Religious Liberty Victory at Supreme Court

Liberty Council

June 26

The U.S. Supreme Court ruled today in favor of religious liberty in Trinity Lutheran Church v. Pauley and voted 7-2 that excluding the Trinity Lutheran Church from public grant program violates the First Amendment’s Free Exercise Clause and the Fourteenth Amendment’s Equal Protection Clause.

This ruling reverses the Eighth Circuit Court’s previous decision. Justice John Roberts wrote the opinion and stated that, although the state's policy “is nothing so dramatic as the denial of political office,” “the exclusion of Trinity Lutheran from a public benefit for which it is otherwise qualified, solely because it is a church, is odious to our Constitution all the same, and cannot stand.”

Supreme Court Justice Neil Gorsuch, who replaced Justice Antonin Scalia, took the bench on April 19 in time to participate in the oral arguments for this major case involving the free exercise of religion. Gorsuch and Thomas joined the entire opinion except footnote 3, which states:

“This case involves express discrimination based on religious identity with respect to playground resurfacing. We do not address religious uses of funding or other forms of discrimination.”  Justice Gorsuch explained he did not support footnote 3 because, while it is true as stated, it “leaves open the possibility a useful distinction might be drawn between laws that discriminate on the basis of religious status and religious use…. I harbor doubts about the stability of such a line. Does a religious man say grace before dinner? Or does a man begin his meal in a religious manner? Is it a religious group that built the playground? Or did a group build the playground so it might be used to advance a religious mission?” Gorsuch goes onto write that he cannot “see why the First Amendment’s Free Exercise Clause should care. After all, that Clause guarantees the free exercise of religion, not just the right to inward belief (or status).” Finally, Gorsuch writes that to the extent some might read footnote 3 applies “only: with ‘playground resurfacing’ cases, or only those with some association with children’s health and safety or health, or perhaps some other social good we find sufficiently worthy…” he cannot join in the footnote. “Such a reading would be unreasonable for our cases are ‘governed by general principles, rather than ad hoc improvisations.’” 
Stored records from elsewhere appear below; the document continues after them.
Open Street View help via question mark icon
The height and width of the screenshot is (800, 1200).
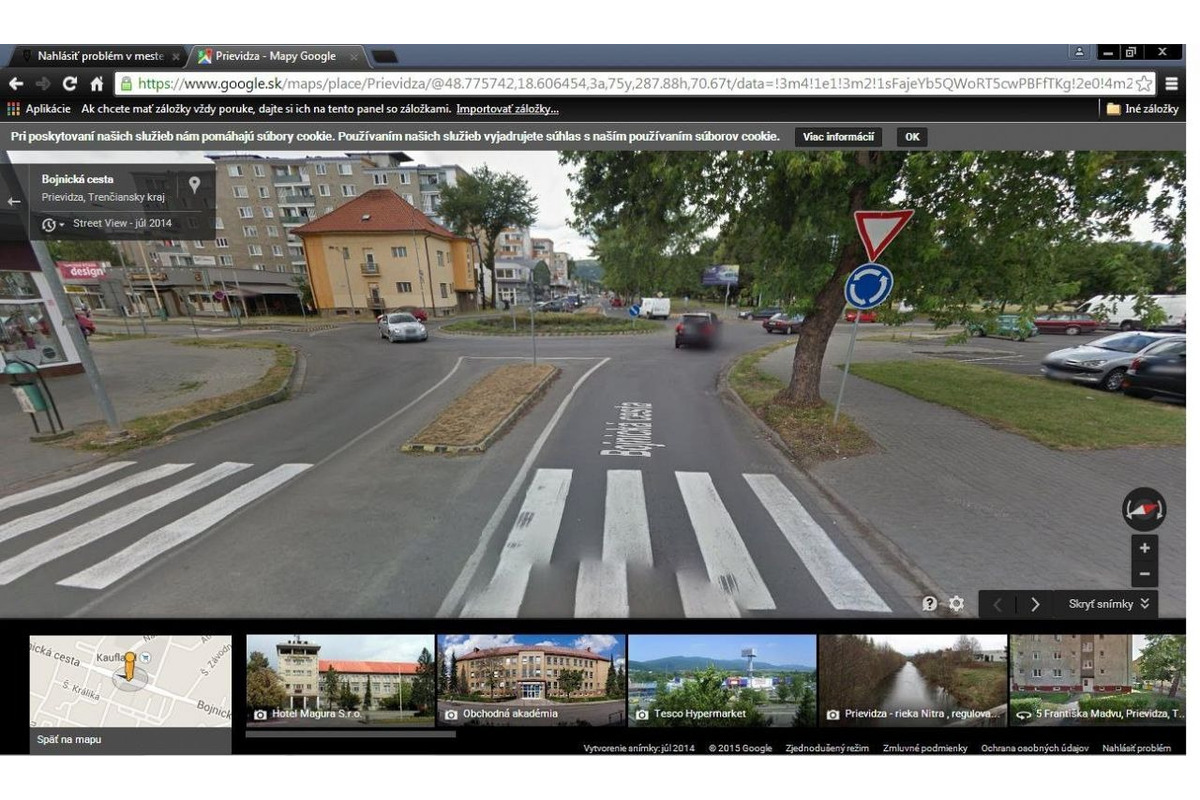tap(929, 604)
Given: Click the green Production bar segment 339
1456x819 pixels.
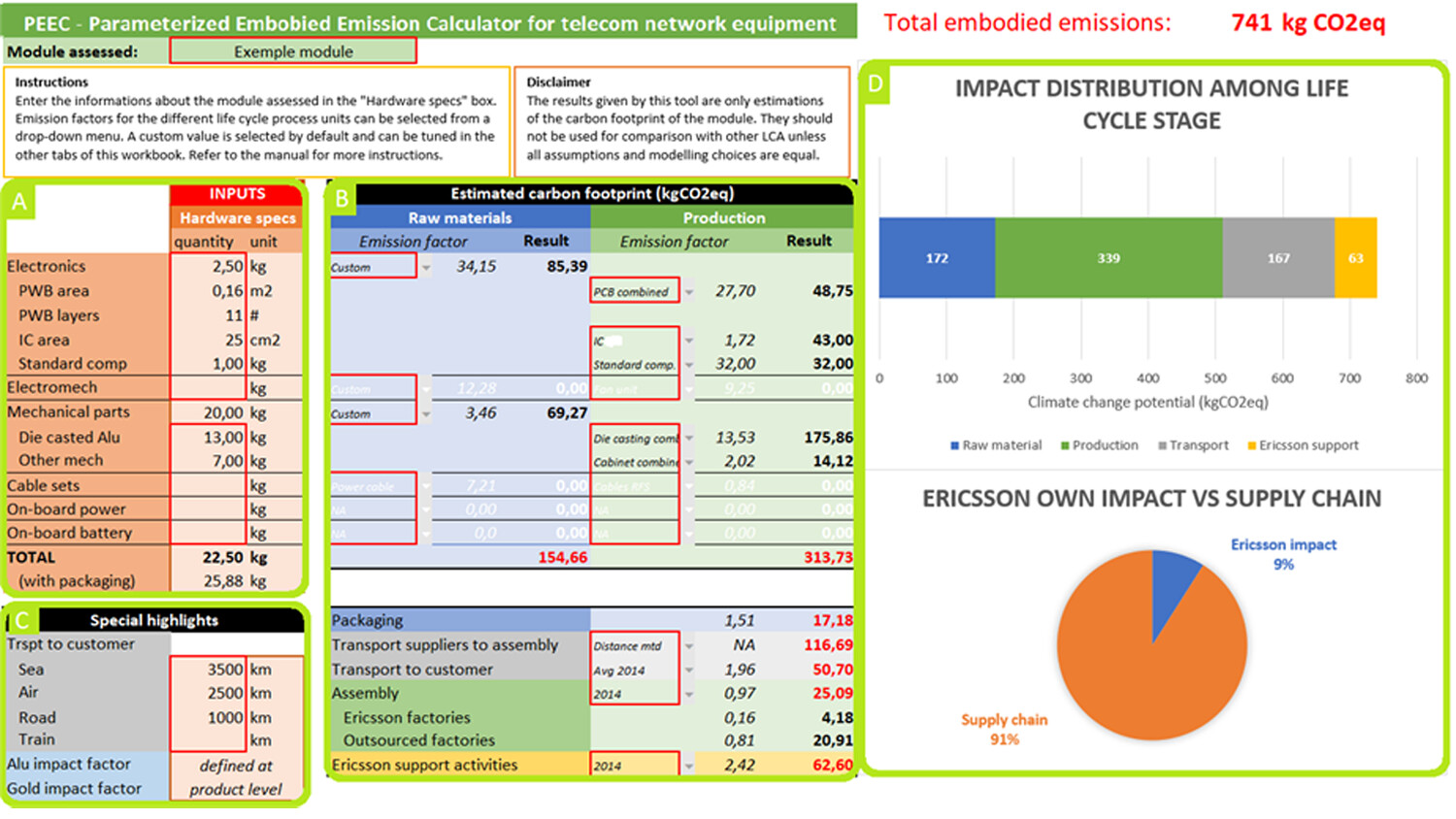Looking at the screenshot, I should click(1108, 258).

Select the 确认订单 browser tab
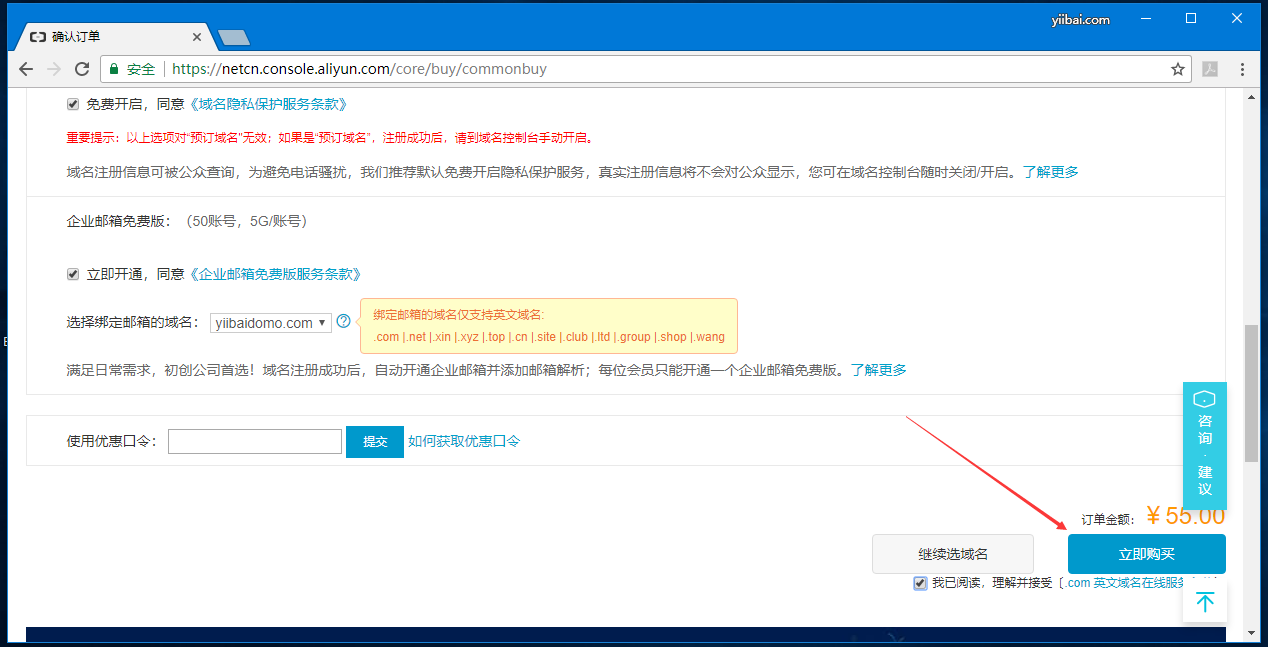click(110, 37)
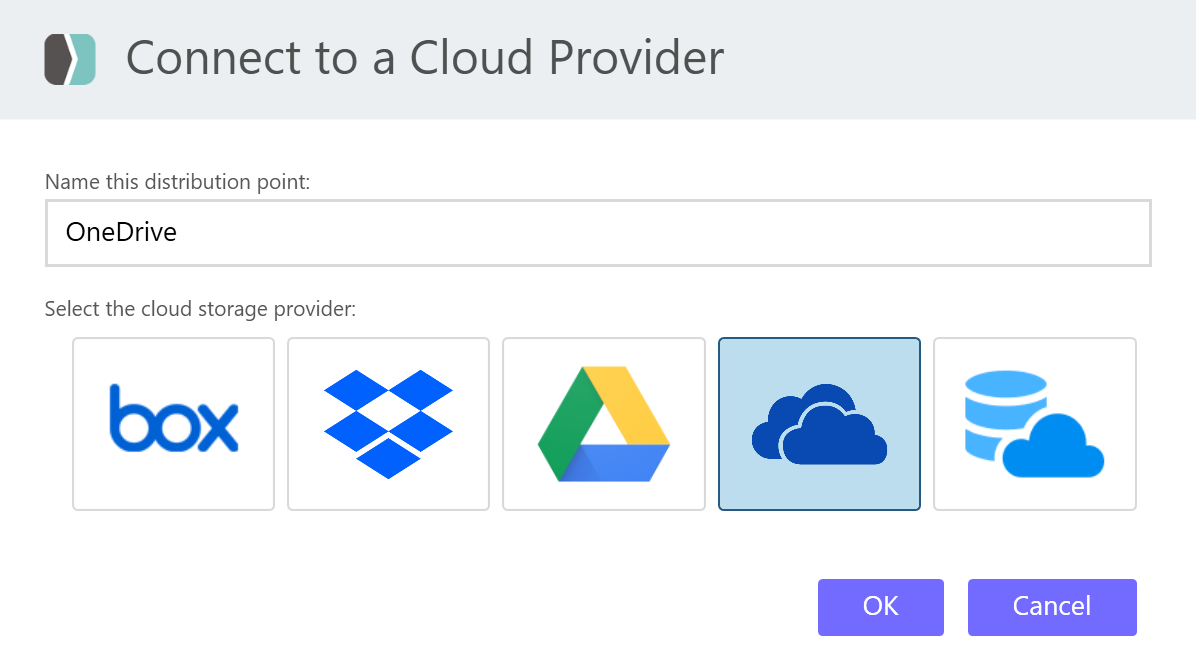Select the Box cloud provider tile
The width and height of the screenshot is (1196, 656).
tap(173, 424)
Trinity Lutheran Church of Columbia, Missouri, represented by Alliance Defending Freedom, operates a preschool and daycare with a public playground and applied to a state grant program that helps nonprofits install recycled rubber playground surfaces. The church applied for the Missouri Scrap Tire Program in 2012 to replace the gravel surface of its playground to provide a safer and more accessible playground for children. However, the Missouri Department of Natural Resources rejected its application, citing a clause in Missouri’s state constitution that bars the use of state funds “directly or indirectly, in aid of any church, sect or denomination of religion,” despite having ranked it fifth out of 44 submissions in a competition that resulted in 14 grants. The church sued in federal district court, arguing that its exclusion was a violation of free-exercise and equal-protection rights. The district court rejected Trinity Lutheran’s claims, ruling that to do otherwise would raise “antiestablishment concerns.”

Liberty Counsel filed an amicus brief in the U. S. Supreme Court, on its own behalf and for the National Hispanic Christian Leadership Conference-CONEL, to end discrimination against churches.